Second, the SEC alleges that nine digital assets at issue in the trio’s scheme are securities—but closer examination of these allegations raises more questions than answers regarding the SEC’s stance on what constitutes a security.[xi] For example, the SEC alleges that the following are probative of whether a digital asset is a security:
- statements by the assets’ developers promoting their experience and leadership;
- developers listing their digital assets on trading platforms; and
- asset holders receiving profits derived from staking the digital asset.
It is not clear how any of these factors support a finding that a digital asset is a security. Statements about product developers’ experience are commonplace across many different industries. The fact that the developers want to list their assets should not mean that those assets are any more securities than bitcoin—which is also listed on nearly every crypto trading platform and which the SEC has acknowledged is not a security. Finally, as staking typically requires an affirmative action by the asset holder, and the profits from staking would not be solely derived from the efforts of others, it is not apparent how staking is relevant to the analysis.
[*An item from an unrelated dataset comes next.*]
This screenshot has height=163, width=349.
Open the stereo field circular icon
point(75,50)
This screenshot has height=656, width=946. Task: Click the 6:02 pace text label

If the SEC considers those factors as relevant to determining whether a digital asset is a security, many more digital assets would likely be considered securities. Given that the SEC has not alleged that the remaining 16 digital assets are securities, can the industry conclude that those digital assets are not securities in the eyes of the SEC? Unlikely—in light of the SEC’s allegations about the nine digital assets, it seems the SEC might later allege those, too, are securities.
Whether the SEC’s complaint is a one-off action or a sign of things to come, the SEC appears to have turned up the heat on an industry already inundated with uncertainty.
[ii] Securities and Exchange Commission v. Wahi et al., Docket No. 2:22-cv-01009 (W.D. Wash. Jul 21, 2022).
[iii] SEC v. Howey, 328 U.S. 293 (1946).
[xi] Whether a digital asset is a security subject to federal securities regulation is determined using the four-part test established by the US Supreme Court in SEC v. Howey Co., 328 U.S. 293 (1946). Under the Howey test, a digital asset would be a security if it involves (1) an investment of money (2) in a common enterprise (3) with a reasonable expectation of profits (4) derived from the efforts of others.